** EXERCISE REQUIREMENTS **
Copy the passage on the Calderón Sol government, beginning at the words "The Calderón Sol government of, although" and stopping after "in rural zones.", and substitute "countryside areas" for "rural zones" throughout that span.

** PASSAGE SHOWN **
In the fiscal area, neither did the outgoing government present a successful administration given that it did not foment "fiscal discipline", such as was initially proposed. In fact, between 1994 and 1998, the fiscal deficit grew from representing 0.7% of the GNP to representing 2.1% in spite of the fact that, as was mentioned before, during this period IVA increased by 30%.

Privatization, for its part, overtook telecommunications and the distribution of electrical energy and presupposed increases in the tariffs. To such a degree, in fact, that President Calderón Sol was obliged to continue subsidizing them in order to avoid even greater increases. In a parallel way, telephone tariffs have been increased on a periodic basis in accordance with the increase in the general level of prices. Likewise, privatization of the benefit system has meant the introduction of discounts on commissions to the Administrators of Pension Funds (AFPs) which are greater than the amount which the workers save from these same funds.

On the question of social matters, the offerings by the Calderón Sol government are presented in the "Social Development Plan", in which are proposed measures for the areas of education, health, housing, reform of the benefit system and the promotion of human development. It was affirmed, moreover, that "in order to breathe life into social programs and ratify our commitment, we have decided to duplicate public spending in the social areas during the upcoming four years, until it reaches 50% of the budget by 1999".

In an examination of the evolution of social spending it is noteworthy that these goals were not achieved and, on the contrary, the percentage of the budget assigned to social spending was, in fact, reduced. For 1998, social spending was 24.5% of the budget after representing, in 1995, 25.6%. This, however, is evidently still far below the official proposal.

The Calderón Sol government of, although it could enjoy exchange stability and implement measures such as the change to not taxing the tariff charges and the increase on IVA, it has not succeeded in stimulating productive activity nor has it laid the foundations for diminishing in a sustained way the deficits of the foreign sector and the public sector. In the social area, not all of the programs for compensation which were promised have been implemented because greater financial resources have not been assigned for this. Neither have substantial changes been achieved in the living conditions of the most vulnerable population, especially in rural zones.

The Calderón Sol government is dedicated to administering the bonanza made possible for the increase in profits, and with this lost five years which could have been used to construct a self-sustaining productive apparatus. Together with an increase in social spending, this last item will be among the challenges facing the third ARENA administration.

 

 

PUBLIC OPINION

 

SALVADORANS EVALUATE THE CALDERÓN SOL ADMINISTRATION AND FORMULATE EXPECTATIONS CONCERNING THE NEW GOVERNMENT 

Salvadorans gave a median grade of 5.89 on a scale of 10 to the Calderón Sol administration according to the most recent poll carried out by the University Institute of Public Opinion (IUDOP) of the José Simeón Cañas Central American University of El Salvador. The poll had as its objective to examine the thinking of Salvadorans concerning the last five years of the second ARENA administration . The poll was conducted between 15 and 18 of May of this year using a sampling of 1,266 adults from the fourteen departments of the country and allowing for a margin of error of 4%. The poll revealed, in general terms, that the government of Calderón Sol was able to better his image in the eyes of the citizenry by the end of his mandate and, in fact, ends his term of office with a higher evaluation than that made of his first 100 days, but did not win the approval of the majority of Salvadorans because of the persistence of fundamental problems in the country: crime and the economy.

** SUPPLIED MATERIAL **
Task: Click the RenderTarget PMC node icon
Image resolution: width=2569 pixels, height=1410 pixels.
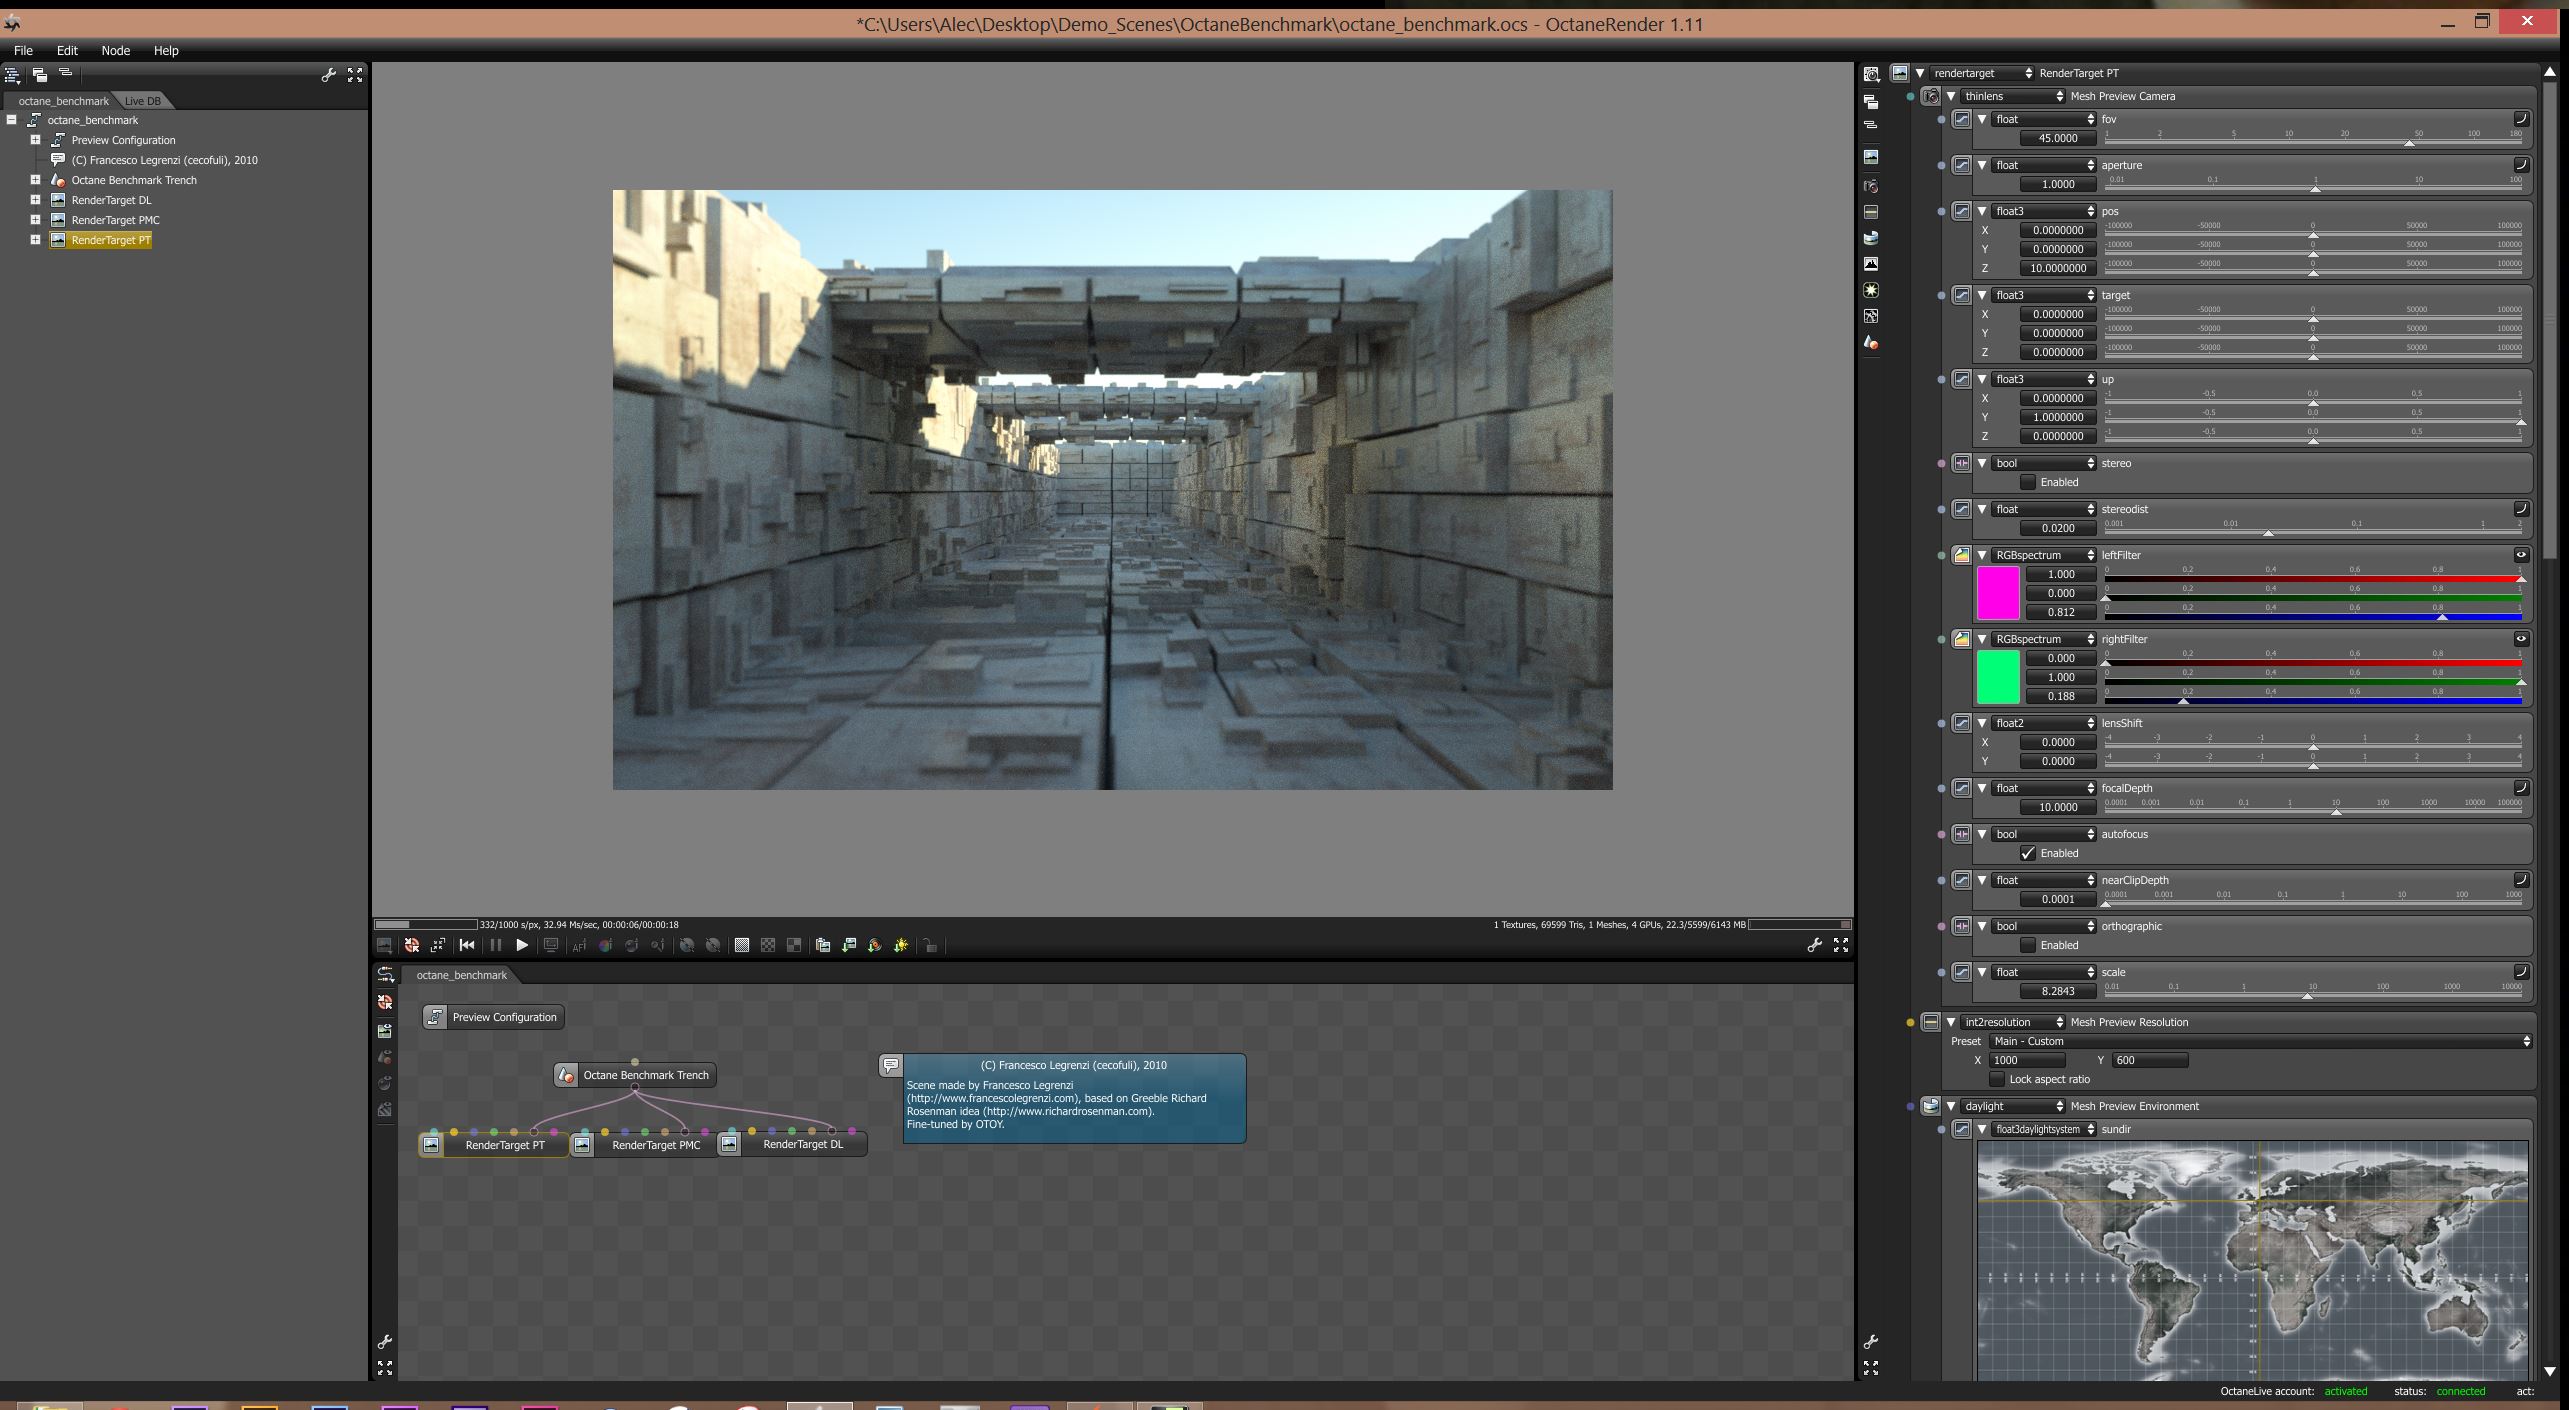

** ANSWER FOR THE TASK **
The Calderón Sol government of, although it could enjoy exchange stability and implement measures such as the change to not taxing the tariff charges and the increase on IVA, it has not succeeded in stimulating productive activity nor has it laid the foundations for diminishing in a sustained way the deficits of the foreign sector and the public sector. In the social area, not all of the programs for compensation which were promised have been implemented because greater financial resources have not been assigned for this. Neither have substantial changes been achieved in the living conditions of the most vulnerable population, especially in countryside areas.